Gerry Rafferty releases his biggest hit single, Baker Street, in the UK, where it will peak at No3.

Full article:

“The thing I’m proudest of with Baker Street,” says Gerry Rafferty, “is that I managed to make a depressing experience into something positive and uplifting.”

As a Glasgow-based singer and songwriter, Rafferty had tasted success with his band Stealer’s Wheel whose Stuck In The Middle With You had been a massive international smash but the aftermath of that success plunged Rafferty into despair. “I was living up near Loch Lomond when the band split, but I found myself having to make weekly visits to the lawyer’s office in Holborn to thrash out the legal details of the break-up. This went on for two years while I was trying to establish myself as a solo performer, and it was very depressing.”

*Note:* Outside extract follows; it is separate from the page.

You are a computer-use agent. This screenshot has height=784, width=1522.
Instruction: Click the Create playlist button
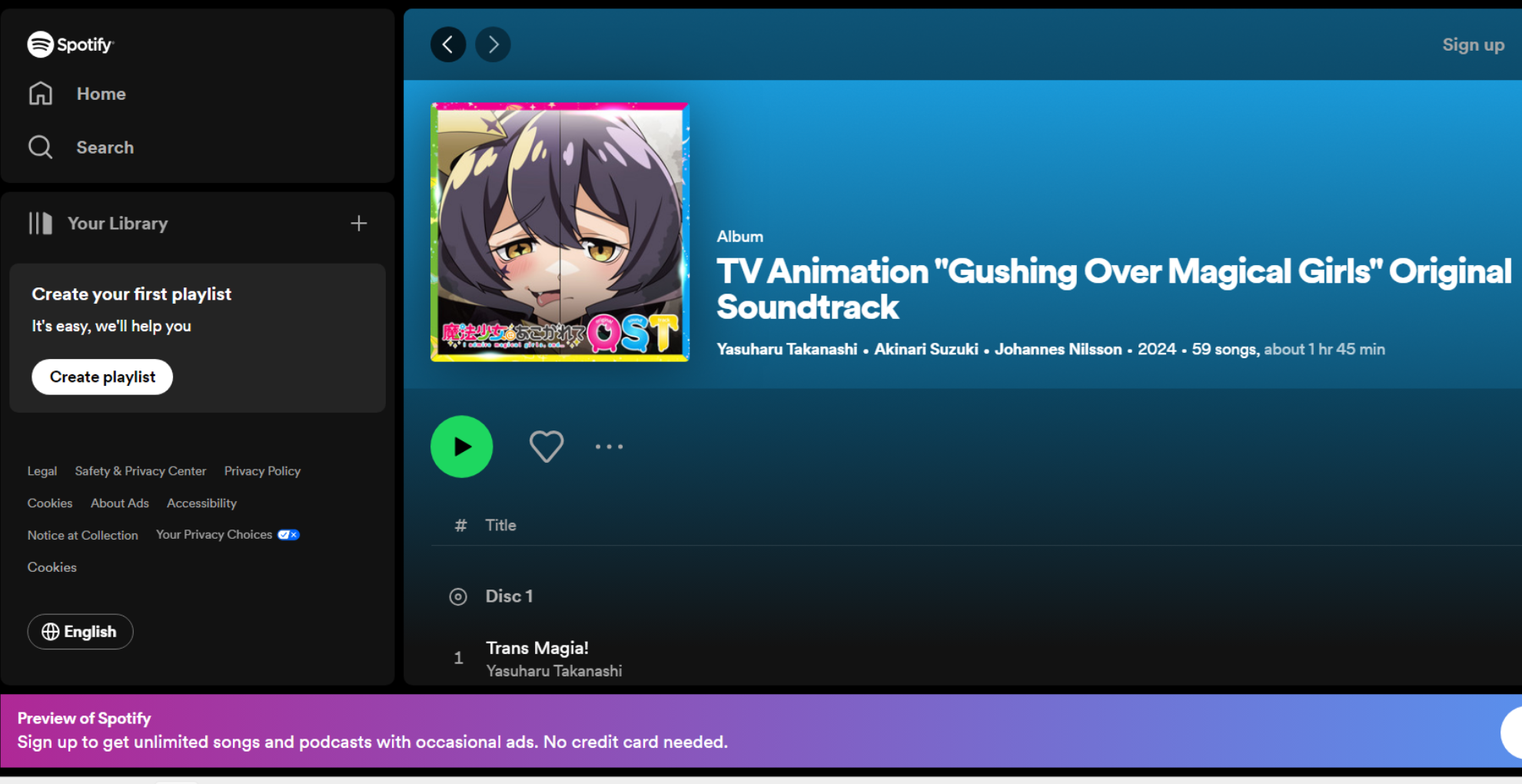(x=102, y=377)
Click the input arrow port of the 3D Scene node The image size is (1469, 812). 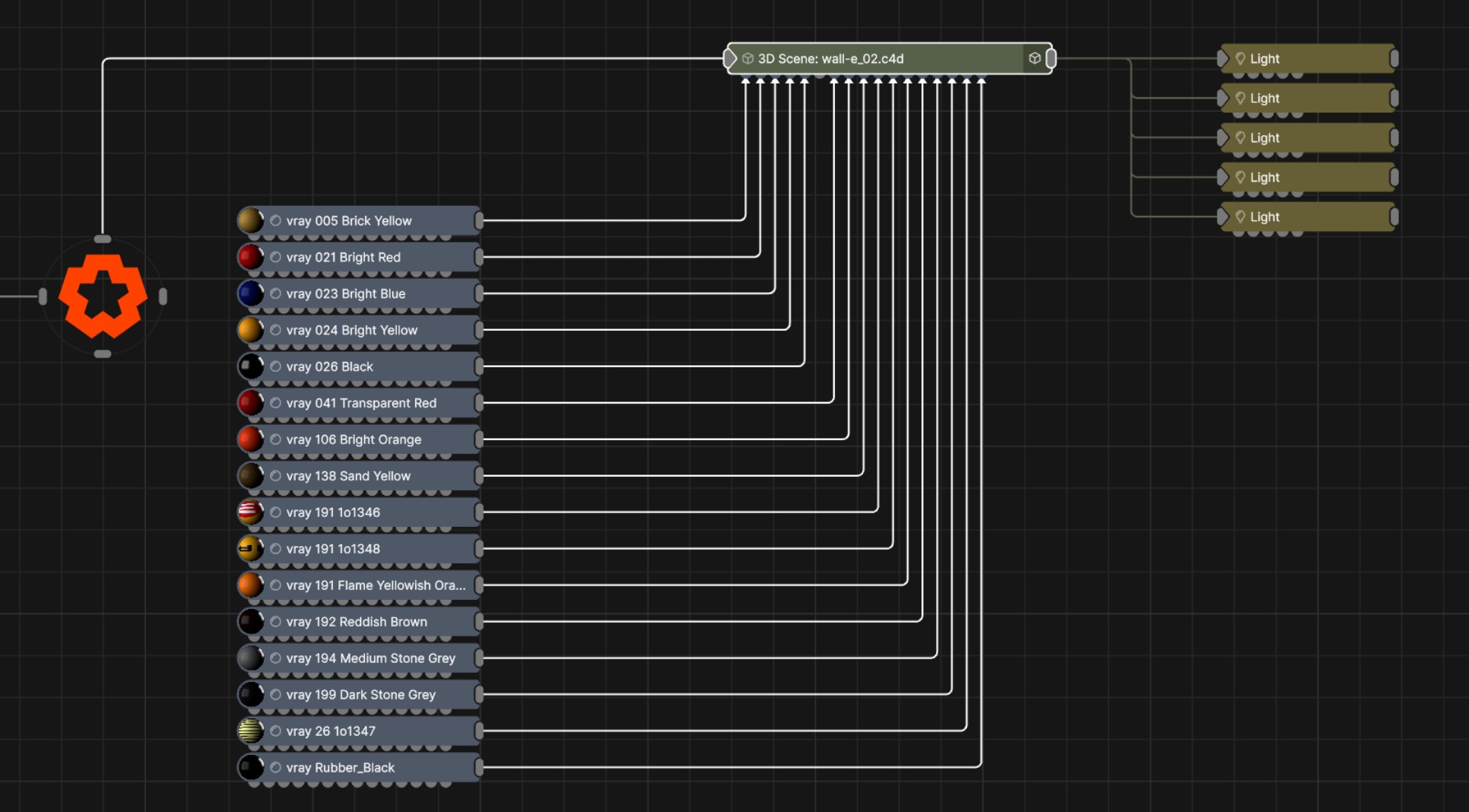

Rafferty sought refuge from his misery by meeting his musician friend Ian Campbell at his mews house just off Baker Street, and the pair would retreat to The Globe pub nearby. Inevitably, often the worse for wear, Rafferty and Campbell would sit up through the night, drinking steadily. “One night in the summer of 77 we stayed up, playing guitars until the sun came up. I had to get the train to Glasgow from Euston, and as I walked down there with my guitar case in my hand, it was such a beautiful morning, such a positive feeling.”

He started Baker Street on the train and completed it on the shores of Loch Lomond. “Those lines - ‘He’s got the dream about buying some land, give up the booze, but you know he’s the rolling stone,’ – that’s abut Ian, but as a whole the song’s about the loneliness and alienation of being a stranger in a big city when I wanted to be home in my cottage with my wife and child.”

Nevertheless, the experience proved valuable when Baker Street went gold, and City To City, the album from which it came, went platinum.